◆ **Records from a data collection**:

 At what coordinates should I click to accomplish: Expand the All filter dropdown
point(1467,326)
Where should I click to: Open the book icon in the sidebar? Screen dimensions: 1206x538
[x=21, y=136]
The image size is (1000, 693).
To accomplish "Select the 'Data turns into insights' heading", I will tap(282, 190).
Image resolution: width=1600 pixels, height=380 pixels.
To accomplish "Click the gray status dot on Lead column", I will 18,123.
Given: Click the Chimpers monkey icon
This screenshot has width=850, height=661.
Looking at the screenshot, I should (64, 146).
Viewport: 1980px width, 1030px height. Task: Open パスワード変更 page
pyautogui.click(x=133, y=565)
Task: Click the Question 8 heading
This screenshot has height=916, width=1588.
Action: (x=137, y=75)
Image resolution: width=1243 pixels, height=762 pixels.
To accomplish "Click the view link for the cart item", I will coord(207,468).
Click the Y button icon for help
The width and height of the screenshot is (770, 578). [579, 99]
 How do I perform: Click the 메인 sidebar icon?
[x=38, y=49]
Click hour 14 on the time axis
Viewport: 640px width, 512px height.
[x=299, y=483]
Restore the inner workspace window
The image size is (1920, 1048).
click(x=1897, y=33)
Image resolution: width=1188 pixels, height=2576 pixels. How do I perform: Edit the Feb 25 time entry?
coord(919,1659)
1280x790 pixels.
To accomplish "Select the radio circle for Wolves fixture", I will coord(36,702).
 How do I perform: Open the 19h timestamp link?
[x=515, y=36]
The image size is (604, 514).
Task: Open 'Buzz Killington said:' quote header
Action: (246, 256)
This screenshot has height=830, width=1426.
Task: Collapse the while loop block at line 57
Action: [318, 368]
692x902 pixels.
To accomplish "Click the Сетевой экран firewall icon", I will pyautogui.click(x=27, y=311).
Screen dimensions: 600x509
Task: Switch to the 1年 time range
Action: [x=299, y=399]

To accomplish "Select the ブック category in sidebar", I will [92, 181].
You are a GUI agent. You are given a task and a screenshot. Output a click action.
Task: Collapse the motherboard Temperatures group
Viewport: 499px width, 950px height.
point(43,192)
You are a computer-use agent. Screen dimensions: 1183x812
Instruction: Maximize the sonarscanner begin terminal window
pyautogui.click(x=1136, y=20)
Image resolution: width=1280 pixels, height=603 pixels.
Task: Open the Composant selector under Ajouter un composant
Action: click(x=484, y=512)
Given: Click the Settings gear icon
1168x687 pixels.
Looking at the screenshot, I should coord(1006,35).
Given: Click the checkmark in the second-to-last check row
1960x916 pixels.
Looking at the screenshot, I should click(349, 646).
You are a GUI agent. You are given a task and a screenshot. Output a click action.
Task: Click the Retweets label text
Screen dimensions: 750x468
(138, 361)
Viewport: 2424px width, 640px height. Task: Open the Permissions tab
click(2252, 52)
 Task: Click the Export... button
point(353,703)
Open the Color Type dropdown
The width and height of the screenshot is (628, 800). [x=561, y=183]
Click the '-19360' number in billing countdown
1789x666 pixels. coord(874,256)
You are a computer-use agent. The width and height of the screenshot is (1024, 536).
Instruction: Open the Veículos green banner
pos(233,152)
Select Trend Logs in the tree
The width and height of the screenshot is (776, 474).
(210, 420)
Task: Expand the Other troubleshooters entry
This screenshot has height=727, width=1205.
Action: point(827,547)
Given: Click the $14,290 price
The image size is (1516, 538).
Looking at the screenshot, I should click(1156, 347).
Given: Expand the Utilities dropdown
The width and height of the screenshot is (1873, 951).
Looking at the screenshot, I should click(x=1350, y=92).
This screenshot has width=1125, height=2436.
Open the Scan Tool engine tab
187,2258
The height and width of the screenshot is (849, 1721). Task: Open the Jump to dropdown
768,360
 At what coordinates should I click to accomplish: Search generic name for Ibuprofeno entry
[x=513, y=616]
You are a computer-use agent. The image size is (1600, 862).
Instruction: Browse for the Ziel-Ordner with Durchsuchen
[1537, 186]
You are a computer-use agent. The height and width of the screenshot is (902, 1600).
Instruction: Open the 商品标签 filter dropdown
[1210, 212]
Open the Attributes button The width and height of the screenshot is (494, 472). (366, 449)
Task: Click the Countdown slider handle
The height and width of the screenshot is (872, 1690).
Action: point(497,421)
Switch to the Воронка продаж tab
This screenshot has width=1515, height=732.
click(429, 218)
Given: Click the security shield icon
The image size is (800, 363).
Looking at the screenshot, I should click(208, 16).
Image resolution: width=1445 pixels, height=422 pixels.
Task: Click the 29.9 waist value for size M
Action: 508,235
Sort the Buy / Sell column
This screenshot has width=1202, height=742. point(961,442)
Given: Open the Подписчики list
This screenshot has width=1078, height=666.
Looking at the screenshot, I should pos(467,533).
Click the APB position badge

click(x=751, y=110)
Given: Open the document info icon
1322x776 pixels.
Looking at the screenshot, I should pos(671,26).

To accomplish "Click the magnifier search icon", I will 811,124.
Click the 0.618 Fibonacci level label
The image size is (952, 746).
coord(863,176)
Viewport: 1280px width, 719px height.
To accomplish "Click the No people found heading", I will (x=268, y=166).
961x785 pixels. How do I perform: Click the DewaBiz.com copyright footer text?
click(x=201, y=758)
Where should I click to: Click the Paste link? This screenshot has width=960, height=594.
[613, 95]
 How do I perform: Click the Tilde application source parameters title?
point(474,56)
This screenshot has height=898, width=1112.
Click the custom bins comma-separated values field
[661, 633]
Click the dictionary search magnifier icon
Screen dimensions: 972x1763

◆ **Task prompt**: The string "computer" appears on some lines of the data above; report how many such lines there are, as a bare number.

◆ **Exercise response**: 4